= PROBLEM DESCRIPTION =
An exact reproduction of all the entries is the expected answer.
--- MATERIAL PROVIDED ---
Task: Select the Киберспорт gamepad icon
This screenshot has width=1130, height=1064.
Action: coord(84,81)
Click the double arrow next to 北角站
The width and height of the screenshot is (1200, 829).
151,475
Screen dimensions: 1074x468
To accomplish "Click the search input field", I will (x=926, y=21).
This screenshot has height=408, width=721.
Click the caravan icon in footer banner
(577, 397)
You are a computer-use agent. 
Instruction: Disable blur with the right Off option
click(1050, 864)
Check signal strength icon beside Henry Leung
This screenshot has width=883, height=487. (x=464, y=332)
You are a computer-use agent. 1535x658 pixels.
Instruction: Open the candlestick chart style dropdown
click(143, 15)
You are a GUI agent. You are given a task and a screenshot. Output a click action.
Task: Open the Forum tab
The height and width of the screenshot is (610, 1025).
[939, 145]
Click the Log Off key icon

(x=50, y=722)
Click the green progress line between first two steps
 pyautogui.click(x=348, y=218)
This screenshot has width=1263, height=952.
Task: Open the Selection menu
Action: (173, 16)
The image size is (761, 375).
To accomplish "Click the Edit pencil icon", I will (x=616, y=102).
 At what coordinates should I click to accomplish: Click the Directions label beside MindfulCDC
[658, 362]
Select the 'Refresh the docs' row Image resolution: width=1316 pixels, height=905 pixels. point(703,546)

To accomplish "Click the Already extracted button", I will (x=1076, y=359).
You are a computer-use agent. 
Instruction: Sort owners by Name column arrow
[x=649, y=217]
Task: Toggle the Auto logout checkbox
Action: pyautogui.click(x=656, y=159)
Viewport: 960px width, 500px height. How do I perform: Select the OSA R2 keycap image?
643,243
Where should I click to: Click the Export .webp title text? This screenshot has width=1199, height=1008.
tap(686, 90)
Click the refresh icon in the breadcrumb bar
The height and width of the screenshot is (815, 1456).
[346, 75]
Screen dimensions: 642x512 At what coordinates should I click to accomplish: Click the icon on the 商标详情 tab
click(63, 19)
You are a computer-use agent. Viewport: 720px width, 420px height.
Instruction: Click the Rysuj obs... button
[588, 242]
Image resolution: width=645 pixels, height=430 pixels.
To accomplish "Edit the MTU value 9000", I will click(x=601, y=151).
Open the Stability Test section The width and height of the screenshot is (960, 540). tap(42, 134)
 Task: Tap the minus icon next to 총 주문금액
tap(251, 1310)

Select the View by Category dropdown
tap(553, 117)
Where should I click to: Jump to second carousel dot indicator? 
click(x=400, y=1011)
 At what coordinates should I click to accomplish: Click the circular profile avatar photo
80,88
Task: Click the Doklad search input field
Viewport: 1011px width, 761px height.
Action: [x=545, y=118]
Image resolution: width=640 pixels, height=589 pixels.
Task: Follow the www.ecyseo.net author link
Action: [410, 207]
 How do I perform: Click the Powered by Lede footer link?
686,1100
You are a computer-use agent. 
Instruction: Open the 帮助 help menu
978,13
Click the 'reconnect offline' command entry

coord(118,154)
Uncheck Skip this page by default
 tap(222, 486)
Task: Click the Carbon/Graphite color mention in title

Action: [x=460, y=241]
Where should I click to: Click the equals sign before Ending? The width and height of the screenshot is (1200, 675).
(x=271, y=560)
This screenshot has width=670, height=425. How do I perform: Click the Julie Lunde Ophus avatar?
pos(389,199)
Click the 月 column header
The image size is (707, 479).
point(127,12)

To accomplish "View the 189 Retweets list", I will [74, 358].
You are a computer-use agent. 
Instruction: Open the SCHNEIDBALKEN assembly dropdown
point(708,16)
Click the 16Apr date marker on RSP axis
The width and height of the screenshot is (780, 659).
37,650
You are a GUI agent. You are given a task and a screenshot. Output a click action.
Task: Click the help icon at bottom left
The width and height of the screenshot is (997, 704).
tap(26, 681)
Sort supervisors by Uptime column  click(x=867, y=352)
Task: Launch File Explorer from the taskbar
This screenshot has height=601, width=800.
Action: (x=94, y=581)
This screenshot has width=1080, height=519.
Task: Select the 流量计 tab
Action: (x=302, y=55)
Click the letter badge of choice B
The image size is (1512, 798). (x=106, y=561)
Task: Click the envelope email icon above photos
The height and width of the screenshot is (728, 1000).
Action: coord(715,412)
---
= WRITTEN RESPONSE =
Task: Select the Киберспорт gamepad icon
This screenshot has width=1130, height=1064.
Action: coord(84,81)
Click the double arrow next to 北角站
The width and height of the screenshot is (1200, 829).
151,475
Screen dimensions: 1074x468
To accomplish "Click the search input field", I will (x=926, y=21).
This screenshot has height=408, width=721.
Click the caravan icon in footer banner
(577, 397)
You are a computer-use agent. 
Instruction: Disable blur with the right Off option
click(1050, 864)
Check signal strength icon beside Henry Leung
This screenshot has width=883, height=487. (x=464, y=332)
You are a computer-use agent. 1535x658 pixels.
Instruction: Open the candlestick chart style dropdown
click(143, 15)
You are a GUI agent. You are given a task and a screenshot. Output a click action.
Task: Open the Forum tab
The height and width of the screenshot is (610, 1025).
[939, 145]
Click the Log Off key icon

(x=50, y=722)
Click the green progress line between first two steps
 pyautogui.click(x=348, y=218)
This screenshot has width=1263, height=952.
Task: Open the Selection menu
Action: (173, 16)
The image size is (761, 375).
To accomplish "Click the Edit pencil icon", I will (x=616, y=102).
 At what coordinates should I click to accomplish: Click the Directions label beside MindfulCDC
[658, 362]
Select the 'Refresh the docs' row Image resolution: width=1316 pixels, height=905 pixels. point(703,546)

To accomplish "Click the Already extracted button", I will (x=1076, y=359).
You are a computer-use agent. 
Instruction: Sort owners by Name column arrow
[x=649, y=217]
Task: Toggle the Auto logout checkbox
Action: pyautogui.click(x=656, y=159)
Viewport: 960px width, 500px height. How do I perform: Select the OSA R2 keycap image?
643,243
Where should I click to: Click the Export .webp title text? This screenshot has width=1199, height=1008.
tap(686, 90)
Click the refresh icon in the breadcrumb bar
The height and width of the screenshot is (815, 1456).
[346, 75]
Screen dimensions: 642x512 At what coordinates should I click to accomplish: Click the icon on the 商标详情 tab
click(63, 19)
You are a computer-use agent. Viewport: 720px width, 420px height.
Instruction: Click the Rysuj obs... button
[588, 242]
Image resolution: width=645 pixels, height=430 pixels.
To accomplish "Edit the MTU value 9000", I will click(x=601, y=151).
Open the Stability Test section The width and height of the screenshot is (960, 540). tap(42, 134)
 Task: Tap the minus icon next to 총 주문금액
tap(251, 1310)

Select the View by Category dropdown
tap(553, 117)
Where should I click to: Jump to second carousel dot indicator? 
click(x=400, y=1011)
 At what coordinates should I click to accomplish: Click the circular profile avatar photo
80,88
Task: Click the Doklad search input field
Viewport: 1011px width, 761px height.
Action: [x=545, y=118]
Image resolution: width=640 pixels, height=589 pixels.
Task: Follow the www.ecyseo.net author link
Action: [410, 207]
 How do I perform: Click the Powered by Lede footer link?
686,1100
You are a computer-use agent. 
Instruction: Open the 帮助 help menu
978,13
Click the 'reconnect offline' command entry

coord(118,154)
Uncheck Skip this page by default
 tap(222, 486)
Task: Click the Carbon/Graphite color mention in title

Action: [x=460, y=241]
Where should I click to: Click the equals sign before Ending? The width and height of the screenshot is (1200, 675).
(x=271, y=560)
This screenshot has width=670, height=425. How do I perform: Click the Julie Lunde Ophus avatar?
pos(389,199)
Click the 月 column header
The image size is (707, 479).
point(127,12)

To accomplish "View the 189 Retweets list", I will [74, 358].
You are a computer-use agent. 
Instruction: Open the SCHNEIDBALKEN assembly dropdown
point(708,16)
Click the 16Apr date marker on RSP axis
The width and height of the screenshot is (780, 659).
37,650
You are a GUI agent. You are given a task and a screenshot. Output a click action.
Task: Click the help icon at bottom left
The width and height of the screenshot is (997, 704).
tap(26, 681)
Sort supervisors by Uptime column  click(x=867, y=352)
Task: Launch File Explorer from the taskbar
This screenshot has height=601, width=800.
Action: (x=94, y=581)
This screenshot has width=1080, height=519.
Task: Select the 流量计 tab
Action: (x=302, y=55)
Click the letter badge of choice B
The image size is (1512, 798). (x=106, y=561)
Task: Click the envelope email icon above photos
The height and width of the screenshot is (728, 1000).
Action: coord(715,412)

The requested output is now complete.